My colleagues and I would spend a lot of our own money on copy paper and pencils, and often we couldn't get the resources that would excite our students about learning.

I'm not tech savvy at all.

I created DonorsChoose by putting pencil to paper - literally - and sketching out each screen of the web site and how it would work. Then I paid a programmer from Poland $1,500 to turn my sketches and common-sense rules into a functioning website.

I've met with titans of Silicon Valley because they're investing in our national expansion. I've had lunch with Claire Danes because she sees DonorsChoose.org as the best way to help students in public schools. I would never, ever rub shoulders with such people if I had followed the typical career path in investment banking or whatever.

I do not live off canned soup.

Teachers know how to improve education, but they are a voice that is consistently overlooked or ignored.

I think it's the strength of the idea that's made Donors Choose work, not me. I mean, I'm determined, and I work hard, but so does everyone else.

I had really good relationship with my students; it definitely took me a few months before I had my students' respect.

To get DonorsChoose.org to scale, we first need to increase the viral appeal of our website.

If anything, we hope that DonorsChoose.org is going to be a prompt, a nudge in the side of the public school system to improve and to start delivering these materials and experiences that students need and to make it easier for teachers to innovate.

If you just believe in our democracy, and you want an informed electorate, public schools are in your interest, and I think our country is dependent on public schools, whether or not you personally have a kid in the public school system.

I think there are really are some public schools, incredibly successful public schools, that are inculcating a real educational ethic in their students.

KIPP schools would be just a shining example of schools where students aren't just given homework and taught imaginative ways, but they're really brought into a culture of education.

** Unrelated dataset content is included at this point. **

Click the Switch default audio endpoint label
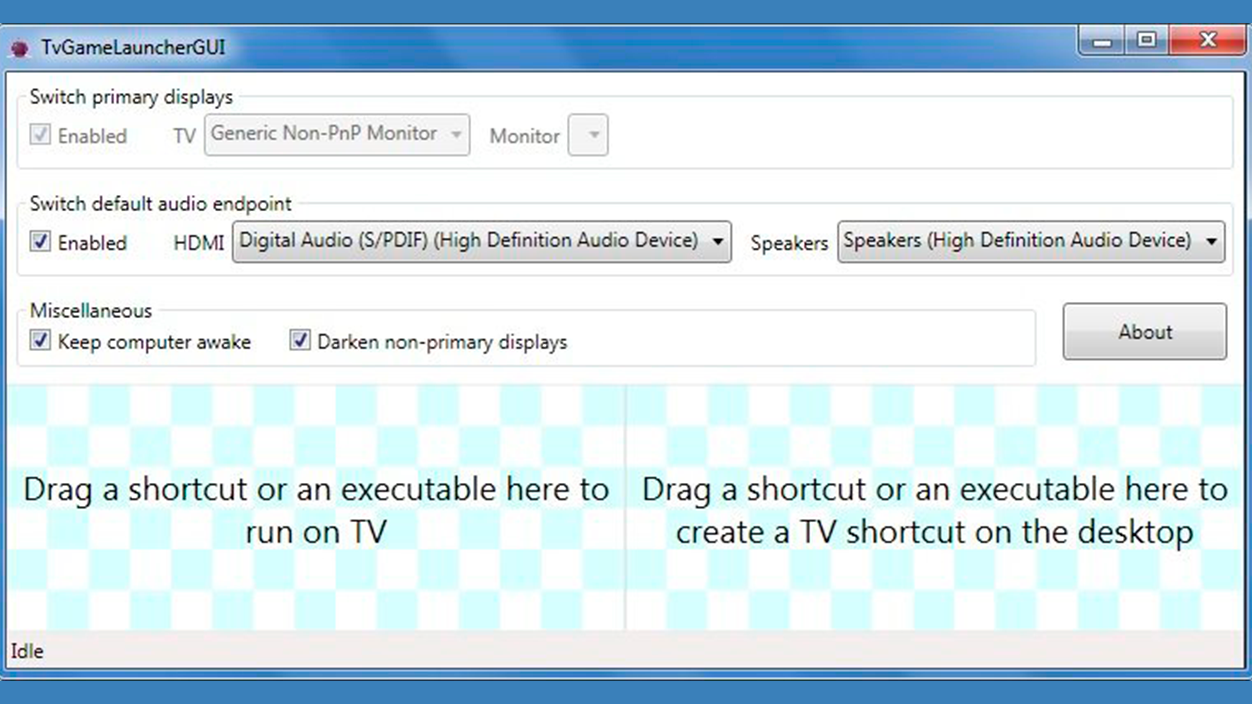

We are so humbled and grateful to Google for their devotion to our teachers and students.

Teachers know how to improve education.

We want to use our site to galvanize people to give but also to take important steps toward real change.

I'd listened to my colleagues in the teachers' lunchroom. I could tell they were passionate, fired-up people who had great ideas for strategies and projects to help kids learn better. They just didn't have the resources. I was frustrated, but I also knew it was a frustration felt by teachers all over the city.

Hardworking, passionate teachers know their students' needs better than anyone else in the school environment. If we can tap into their needs, we can unleash smarter solutions and empower those people on the front lines.

We believe in the wisdom of the front lines.

We will employ almost every strategy and hustle in any possible way to recruit top engineers to our team.

Laptops are important, but before you spend a million dollars per school providing one laptop per child... won't you please spend $5,000 per school equipping every classroom with a document camera?

Our only political stance is this: listen to these teachers.

People on the front lines have the best ideas for how to improve things.

I was a social studies teacher at a high school in the Bronx for five years.

I'd love DonorsChoose.org to become a place where teachers can post innovative, out-of-the-box projects that they can't get funding for traditionally.

Ideally, DonorsChoose.org wouldn't be necessary for basic supplies, but I hope we'll always be a platform for teachers to request resources that would bring the learning experience of their students to the next level.

Whenever there are changes to school budgets, we know teachers feel it first.

We make friends with people we admire, including those you might consider competitors, like charity: water, Kiva, and Global Giving. We get on a call with them and exchange ideas.

We think the ability to rattle off people you are grateful to and thankful to is often sort of a proxy for openness to learning from others.

Our name is not great. It doesn't evoke anything about school or teachers. It doesn't roll off the tongue or stick in your head.

One question we'll ask is, 'Who are you grateful for,' and a surprising number of people can't name anyone beyond their mother.